Guest Opinion | Take a Knee – Pride and Shame on Resistance to Racism

Published : Tuesday, October 10, 2017 | 12:10 PM

We feel pride when we resist racism, and we rightly feel shame when we fail to do so.

My first direct resistance to racism was as a college senior in 1959 with my professor in a History of Illinois class. In one of our class periods, we each gave oral presentations. When the only African-American student in the class gave her presentation, the professor was rude and abusive, repeatedly interrupting her – quite different treatment from what the rest of us received. She left the classroom crying when she finished. It seemed clearly racist to me.

I wasn’t a shrinking violet; I was comfortable intellectually dialoguing with my professors. But I’d never made a face-to-face challenge to any teacher’s conduct. It was not an easy decision to make, but I picked up my books, walked out of the classroom in solidarity, caught up with my classmate, and tried to comfort her by letting her know I stood with her. The next day, our professor apologized to both of us (although not to the full class).

I can look my wife, my daughter, and my grand-daughter in the eye, tell the story of that encounter, and feel pride.

But there is another encounter with racism that I have never talked about with anyone because I feel shame about failing the test.

In 1962 while in the Army, my battalion commander in a training division at Fort Knox, Kentucky, was an officer whose name I don’t remember. I derisively referred to as Major Major after the hapless officer in Joseph Heller’s novel Catch 22. My Major Major, however, did not resemble Henry Fonda (as did the Catch 22 Major Major). Rather, he had a sinister visage that was appropriate for his predominantly evil essence. At the time, I was a clerk in my company when Major Major came to the company headquarters to encounter an African-American trainee brought to the headquarters under guard by two military policemen. He had been absent without leave and just returned. Major Major spewed out to the African-American trainee the worst race-baiting I have ever heard – a racist rant that used practically every negative stereotype of African-Americans to insult, denigrate, and debase the trainee. What Major Major was trying to do was to provoke the young African-American man. Successfully inducing him to hit an officer would have enabled Major Major to lock him up for a long time; the Army doesn’t welcome non-commissioned troops assaulting officers. The trainee stoically listened but was not provoked during a 10-minute tirade. Major Major recognized he wasn’t going to succeed, directed the guard to take away the trainee, and left.
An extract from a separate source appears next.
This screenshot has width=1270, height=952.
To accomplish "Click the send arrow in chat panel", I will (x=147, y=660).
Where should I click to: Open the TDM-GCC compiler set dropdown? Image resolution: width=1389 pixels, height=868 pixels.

I was stunned. When everyone left, I immediately felt regret that I had neither objected nor somehow communicated to the Major Major’s victim that I objected to his racism. The young African-American man was entitled to know that he was not alone in his disgust at this racist assault, but I failed him. I was deeply troubled by the encounter, thought about it for days, and considered reporting it. But I never did anything about it because I feared Major Major’s power to retaliate and doubted that the Army would protect me from it. Failing to resist racism that time has always been a source of shame for me. I’ve never told the story of that incident to my wife, my daughter, nor my granddaughter.

None of us is entirely courageous nor cowardly; we are not simply angels nor devils. Rather we all have angelic/devilish potentials and courageous/ cowardly potentials in our ambivalent beings. But as sure as night follows day, we are rightly proud when we resist what we know to be wrong and shamed when we do not stand up against what we know is wrong. We are challenged now to resist a national administration headed by an impulsive narcissist with his finger on the nuclear trigger who is trying to suppress the vote of African-Americans, to deport the Brown workers who tend our gardens and cook our food, to roll back police reform, and to deny climate change.
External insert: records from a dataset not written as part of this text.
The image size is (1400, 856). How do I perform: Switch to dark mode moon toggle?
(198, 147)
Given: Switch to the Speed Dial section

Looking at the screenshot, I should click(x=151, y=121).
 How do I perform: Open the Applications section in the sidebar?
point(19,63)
Resistance to wrong can take many forms. African-American NFL players are taking a knee when the national anthem plays to show their solidarity with the fight against racist policing. Jasmine Abdullah and other Black Lives Matters activists have refused at Pasadena City Council meetings to put their hand over their heart and repeat the pledge of allegiance in protest to the racist scabs of our nation. Their resistance mode hasn’t been my mode of resisting racism, but the times demand more from each of us. So next time, I’m going to take a knee when our City fathers recite the pledge of allegiance. If you’re there, I hope you’ll consider doing the same thing. If not, I hope you’ll find another way more suitable for you to heighten your resistance. You’ll feel pride when you do.
Dale Gronemeier is a Pasadena-area civil rights attorney. He will be one of the Pasadena Branch of the NAACP President’s Award recipients on October 12.